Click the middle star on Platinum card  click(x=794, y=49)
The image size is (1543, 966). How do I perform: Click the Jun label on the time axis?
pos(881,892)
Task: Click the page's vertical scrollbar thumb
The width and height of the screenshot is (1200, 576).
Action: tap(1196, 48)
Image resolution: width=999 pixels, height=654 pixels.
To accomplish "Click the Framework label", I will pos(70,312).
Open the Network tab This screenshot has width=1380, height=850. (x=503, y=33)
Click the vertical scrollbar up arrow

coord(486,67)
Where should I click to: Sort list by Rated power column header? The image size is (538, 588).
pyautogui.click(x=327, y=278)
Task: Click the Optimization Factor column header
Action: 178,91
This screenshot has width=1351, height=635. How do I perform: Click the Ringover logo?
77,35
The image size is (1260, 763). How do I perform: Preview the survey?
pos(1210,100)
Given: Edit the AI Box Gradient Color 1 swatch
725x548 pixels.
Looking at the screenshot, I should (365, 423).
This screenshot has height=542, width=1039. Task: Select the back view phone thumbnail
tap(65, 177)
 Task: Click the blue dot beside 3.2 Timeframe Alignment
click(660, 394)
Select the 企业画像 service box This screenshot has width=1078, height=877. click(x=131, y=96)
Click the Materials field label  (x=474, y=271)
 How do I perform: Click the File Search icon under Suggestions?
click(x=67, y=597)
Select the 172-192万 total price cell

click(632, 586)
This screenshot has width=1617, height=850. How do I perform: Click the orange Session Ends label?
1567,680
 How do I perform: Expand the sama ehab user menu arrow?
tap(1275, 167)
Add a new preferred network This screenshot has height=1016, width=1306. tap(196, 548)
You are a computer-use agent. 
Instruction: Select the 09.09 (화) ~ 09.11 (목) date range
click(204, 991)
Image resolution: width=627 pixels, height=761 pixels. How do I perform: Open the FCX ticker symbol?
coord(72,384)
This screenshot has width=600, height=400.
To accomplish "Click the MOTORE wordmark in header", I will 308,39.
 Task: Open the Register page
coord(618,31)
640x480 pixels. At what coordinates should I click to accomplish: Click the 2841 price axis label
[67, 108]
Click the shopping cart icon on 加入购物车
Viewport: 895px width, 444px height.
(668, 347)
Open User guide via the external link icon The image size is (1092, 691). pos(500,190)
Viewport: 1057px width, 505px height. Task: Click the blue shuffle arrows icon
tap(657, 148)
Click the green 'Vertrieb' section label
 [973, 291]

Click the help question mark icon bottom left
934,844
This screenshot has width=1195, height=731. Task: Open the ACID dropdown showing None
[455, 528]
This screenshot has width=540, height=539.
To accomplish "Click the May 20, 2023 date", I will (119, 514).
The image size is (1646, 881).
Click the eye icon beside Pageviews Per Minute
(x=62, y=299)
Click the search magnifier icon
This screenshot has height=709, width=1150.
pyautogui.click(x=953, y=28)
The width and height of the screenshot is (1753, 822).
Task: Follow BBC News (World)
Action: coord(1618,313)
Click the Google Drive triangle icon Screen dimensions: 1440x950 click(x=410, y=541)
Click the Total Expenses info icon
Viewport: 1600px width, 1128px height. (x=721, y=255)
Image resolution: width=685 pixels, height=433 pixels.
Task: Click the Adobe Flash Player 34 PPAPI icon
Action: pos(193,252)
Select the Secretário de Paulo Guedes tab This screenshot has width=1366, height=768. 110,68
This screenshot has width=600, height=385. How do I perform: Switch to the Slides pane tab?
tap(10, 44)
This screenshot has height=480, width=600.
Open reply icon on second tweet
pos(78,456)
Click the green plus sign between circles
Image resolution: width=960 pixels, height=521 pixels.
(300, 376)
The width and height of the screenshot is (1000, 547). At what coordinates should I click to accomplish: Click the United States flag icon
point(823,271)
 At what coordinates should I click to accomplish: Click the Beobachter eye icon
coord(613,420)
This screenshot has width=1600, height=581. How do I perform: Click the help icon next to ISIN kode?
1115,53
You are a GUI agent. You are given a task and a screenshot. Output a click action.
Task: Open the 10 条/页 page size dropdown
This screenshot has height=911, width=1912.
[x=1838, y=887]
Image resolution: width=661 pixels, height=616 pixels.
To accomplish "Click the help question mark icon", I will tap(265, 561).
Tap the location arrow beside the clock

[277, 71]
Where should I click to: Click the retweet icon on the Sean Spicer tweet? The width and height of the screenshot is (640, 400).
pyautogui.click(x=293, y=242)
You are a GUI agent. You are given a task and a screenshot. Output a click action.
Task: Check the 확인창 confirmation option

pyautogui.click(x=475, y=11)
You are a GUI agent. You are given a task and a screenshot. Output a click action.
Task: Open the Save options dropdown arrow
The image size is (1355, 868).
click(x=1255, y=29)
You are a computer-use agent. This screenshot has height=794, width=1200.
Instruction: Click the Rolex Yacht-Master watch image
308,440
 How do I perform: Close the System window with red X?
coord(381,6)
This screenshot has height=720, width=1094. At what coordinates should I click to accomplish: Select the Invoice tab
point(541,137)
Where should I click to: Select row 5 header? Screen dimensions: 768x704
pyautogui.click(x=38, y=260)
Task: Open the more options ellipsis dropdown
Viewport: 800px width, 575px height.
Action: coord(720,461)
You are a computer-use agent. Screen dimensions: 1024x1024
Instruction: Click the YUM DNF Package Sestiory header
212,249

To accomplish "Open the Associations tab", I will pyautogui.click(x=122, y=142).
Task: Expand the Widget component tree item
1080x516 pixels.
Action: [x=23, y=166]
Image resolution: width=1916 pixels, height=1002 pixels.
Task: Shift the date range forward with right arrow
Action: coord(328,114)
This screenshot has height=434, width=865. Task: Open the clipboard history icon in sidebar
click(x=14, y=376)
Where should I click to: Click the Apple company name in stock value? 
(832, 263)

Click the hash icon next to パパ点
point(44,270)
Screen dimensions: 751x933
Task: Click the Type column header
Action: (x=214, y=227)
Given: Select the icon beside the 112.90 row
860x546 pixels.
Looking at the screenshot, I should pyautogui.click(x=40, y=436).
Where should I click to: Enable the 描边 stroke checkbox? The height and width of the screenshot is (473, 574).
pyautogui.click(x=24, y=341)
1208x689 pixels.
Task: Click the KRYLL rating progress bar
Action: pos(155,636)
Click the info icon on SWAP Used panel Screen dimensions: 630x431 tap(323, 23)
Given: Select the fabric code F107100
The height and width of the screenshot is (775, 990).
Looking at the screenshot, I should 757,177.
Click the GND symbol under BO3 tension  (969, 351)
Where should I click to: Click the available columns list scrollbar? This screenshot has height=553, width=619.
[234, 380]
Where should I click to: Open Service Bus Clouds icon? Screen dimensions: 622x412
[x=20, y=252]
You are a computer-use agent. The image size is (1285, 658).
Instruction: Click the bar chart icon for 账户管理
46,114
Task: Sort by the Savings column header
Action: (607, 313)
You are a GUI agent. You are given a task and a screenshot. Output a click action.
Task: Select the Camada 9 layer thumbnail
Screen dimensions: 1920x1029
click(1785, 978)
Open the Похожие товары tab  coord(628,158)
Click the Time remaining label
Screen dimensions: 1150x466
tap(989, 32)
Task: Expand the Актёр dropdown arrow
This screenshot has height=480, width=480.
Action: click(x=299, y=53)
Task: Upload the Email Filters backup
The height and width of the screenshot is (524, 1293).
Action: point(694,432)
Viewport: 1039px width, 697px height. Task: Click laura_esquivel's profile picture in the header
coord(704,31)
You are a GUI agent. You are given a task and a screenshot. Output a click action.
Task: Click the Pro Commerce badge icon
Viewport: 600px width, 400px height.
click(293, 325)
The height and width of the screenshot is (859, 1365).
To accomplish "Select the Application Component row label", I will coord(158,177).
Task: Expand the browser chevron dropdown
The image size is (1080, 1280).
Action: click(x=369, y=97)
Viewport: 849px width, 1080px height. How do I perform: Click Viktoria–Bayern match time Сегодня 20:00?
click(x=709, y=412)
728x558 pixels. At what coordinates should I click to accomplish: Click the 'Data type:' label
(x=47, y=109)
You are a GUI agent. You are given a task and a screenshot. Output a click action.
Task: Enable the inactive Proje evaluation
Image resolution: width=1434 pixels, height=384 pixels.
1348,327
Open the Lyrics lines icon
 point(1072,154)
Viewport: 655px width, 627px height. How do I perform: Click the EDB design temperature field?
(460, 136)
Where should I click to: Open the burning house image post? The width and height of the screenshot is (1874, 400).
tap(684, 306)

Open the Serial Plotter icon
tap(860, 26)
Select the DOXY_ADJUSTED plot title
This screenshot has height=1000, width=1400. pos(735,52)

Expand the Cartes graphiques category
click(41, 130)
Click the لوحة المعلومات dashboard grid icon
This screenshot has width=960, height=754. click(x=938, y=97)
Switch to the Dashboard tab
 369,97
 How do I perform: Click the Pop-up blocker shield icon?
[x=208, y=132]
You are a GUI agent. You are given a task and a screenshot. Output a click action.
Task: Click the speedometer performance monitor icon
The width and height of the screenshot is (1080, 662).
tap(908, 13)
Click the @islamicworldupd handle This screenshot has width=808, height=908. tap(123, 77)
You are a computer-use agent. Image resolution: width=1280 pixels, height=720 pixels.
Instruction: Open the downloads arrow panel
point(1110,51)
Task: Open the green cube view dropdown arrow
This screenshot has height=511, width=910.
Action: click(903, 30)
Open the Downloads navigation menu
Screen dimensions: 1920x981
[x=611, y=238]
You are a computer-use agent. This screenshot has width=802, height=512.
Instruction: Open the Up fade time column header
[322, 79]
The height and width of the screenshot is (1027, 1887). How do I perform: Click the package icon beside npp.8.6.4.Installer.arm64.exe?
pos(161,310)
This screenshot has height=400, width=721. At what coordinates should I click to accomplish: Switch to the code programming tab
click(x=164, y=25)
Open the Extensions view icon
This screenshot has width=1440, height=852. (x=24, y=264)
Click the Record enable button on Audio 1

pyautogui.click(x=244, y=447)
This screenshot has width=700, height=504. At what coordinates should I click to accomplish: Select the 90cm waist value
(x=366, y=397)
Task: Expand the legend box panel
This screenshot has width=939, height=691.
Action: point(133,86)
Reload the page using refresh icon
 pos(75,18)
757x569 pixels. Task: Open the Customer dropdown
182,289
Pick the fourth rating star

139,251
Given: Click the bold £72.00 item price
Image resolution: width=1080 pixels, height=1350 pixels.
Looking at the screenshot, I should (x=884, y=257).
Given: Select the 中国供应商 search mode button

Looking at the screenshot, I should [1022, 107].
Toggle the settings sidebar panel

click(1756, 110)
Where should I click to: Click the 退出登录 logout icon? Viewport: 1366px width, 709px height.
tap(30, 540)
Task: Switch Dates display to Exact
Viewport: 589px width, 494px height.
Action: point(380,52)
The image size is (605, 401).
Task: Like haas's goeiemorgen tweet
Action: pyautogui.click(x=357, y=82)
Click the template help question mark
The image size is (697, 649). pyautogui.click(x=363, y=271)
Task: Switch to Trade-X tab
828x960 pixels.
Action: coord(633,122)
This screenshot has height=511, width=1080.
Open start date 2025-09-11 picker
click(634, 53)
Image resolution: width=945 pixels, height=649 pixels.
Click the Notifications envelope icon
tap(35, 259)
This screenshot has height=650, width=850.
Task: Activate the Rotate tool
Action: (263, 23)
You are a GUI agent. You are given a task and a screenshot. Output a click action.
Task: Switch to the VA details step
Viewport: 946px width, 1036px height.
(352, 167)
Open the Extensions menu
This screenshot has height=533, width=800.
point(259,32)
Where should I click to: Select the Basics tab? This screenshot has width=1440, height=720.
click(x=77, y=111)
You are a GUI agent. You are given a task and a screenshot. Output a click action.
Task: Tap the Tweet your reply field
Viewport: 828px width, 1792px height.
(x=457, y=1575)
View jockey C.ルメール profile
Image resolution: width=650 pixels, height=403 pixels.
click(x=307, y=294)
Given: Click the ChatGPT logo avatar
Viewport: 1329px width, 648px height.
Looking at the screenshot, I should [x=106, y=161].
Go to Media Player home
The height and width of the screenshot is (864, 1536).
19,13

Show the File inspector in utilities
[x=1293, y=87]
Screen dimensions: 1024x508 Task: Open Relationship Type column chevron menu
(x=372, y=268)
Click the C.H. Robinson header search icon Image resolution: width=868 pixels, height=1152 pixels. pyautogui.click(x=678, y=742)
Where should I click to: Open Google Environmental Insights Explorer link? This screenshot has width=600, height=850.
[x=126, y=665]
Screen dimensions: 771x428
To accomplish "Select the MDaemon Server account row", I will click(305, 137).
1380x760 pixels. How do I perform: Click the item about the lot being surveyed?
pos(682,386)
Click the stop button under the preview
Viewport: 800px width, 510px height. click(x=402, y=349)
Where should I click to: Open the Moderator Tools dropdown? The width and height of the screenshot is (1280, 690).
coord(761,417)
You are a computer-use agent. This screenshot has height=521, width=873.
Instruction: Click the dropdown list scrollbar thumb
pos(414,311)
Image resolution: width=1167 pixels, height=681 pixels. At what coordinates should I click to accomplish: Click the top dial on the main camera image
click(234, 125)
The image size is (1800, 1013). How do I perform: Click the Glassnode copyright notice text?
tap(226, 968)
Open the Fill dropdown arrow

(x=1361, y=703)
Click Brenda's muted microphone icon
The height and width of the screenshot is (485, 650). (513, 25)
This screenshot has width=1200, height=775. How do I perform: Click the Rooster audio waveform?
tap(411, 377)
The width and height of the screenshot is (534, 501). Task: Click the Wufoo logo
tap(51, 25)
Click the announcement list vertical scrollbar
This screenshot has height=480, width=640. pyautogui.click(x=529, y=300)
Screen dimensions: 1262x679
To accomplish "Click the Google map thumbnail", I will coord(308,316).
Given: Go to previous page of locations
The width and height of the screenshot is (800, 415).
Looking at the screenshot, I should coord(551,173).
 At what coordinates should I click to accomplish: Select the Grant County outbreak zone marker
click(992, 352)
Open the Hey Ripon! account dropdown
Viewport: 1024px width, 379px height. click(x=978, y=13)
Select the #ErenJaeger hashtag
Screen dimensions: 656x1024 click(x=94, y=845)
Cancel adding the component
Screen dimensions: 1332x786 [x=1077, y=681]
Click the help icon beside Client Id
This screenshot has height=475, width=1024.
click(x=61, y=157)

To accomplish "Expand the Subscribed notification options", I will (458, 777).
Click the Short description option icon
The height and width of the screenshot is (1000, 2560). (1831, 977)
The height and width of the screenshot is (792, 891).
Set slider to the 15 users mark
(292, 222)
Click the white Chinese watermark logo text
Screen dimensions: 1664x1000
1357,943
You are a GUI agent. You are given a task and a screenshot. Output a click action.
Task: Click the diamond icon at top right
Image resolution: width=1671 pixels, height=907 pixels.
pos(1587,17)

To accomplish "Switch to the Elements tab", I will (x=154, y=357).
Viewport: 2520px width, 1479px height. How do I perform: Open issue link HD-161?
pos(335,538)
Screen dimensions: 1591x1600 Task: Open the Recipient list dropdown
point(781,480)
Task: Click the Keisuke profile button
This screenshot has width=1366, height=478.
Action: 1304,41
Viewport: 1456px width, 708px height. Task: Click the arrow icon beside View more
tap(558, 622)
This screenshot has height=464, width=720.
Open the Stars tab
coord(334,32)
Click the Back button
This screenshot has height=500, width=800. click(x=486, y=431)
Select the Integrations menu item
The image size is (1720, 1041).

◇ ◇ ◇

Restate exactly the records above from their first line through the line that holds "Image resolution: width=999", please, including both and leaving out all others.

> **Result below**:
Click the middle star on Platinum card  click(x=794, y=49)
The image size is (1543, 966). How do I perform: Click the Jun label on the time axis?
pos(881,892)
Task: Click the page's vertical scrollbar thumb
The width and height of the screenshot is (1200, 576).
Action: tap(1196, 48)
Image resolution: width=999 pixels, height=654 pixels.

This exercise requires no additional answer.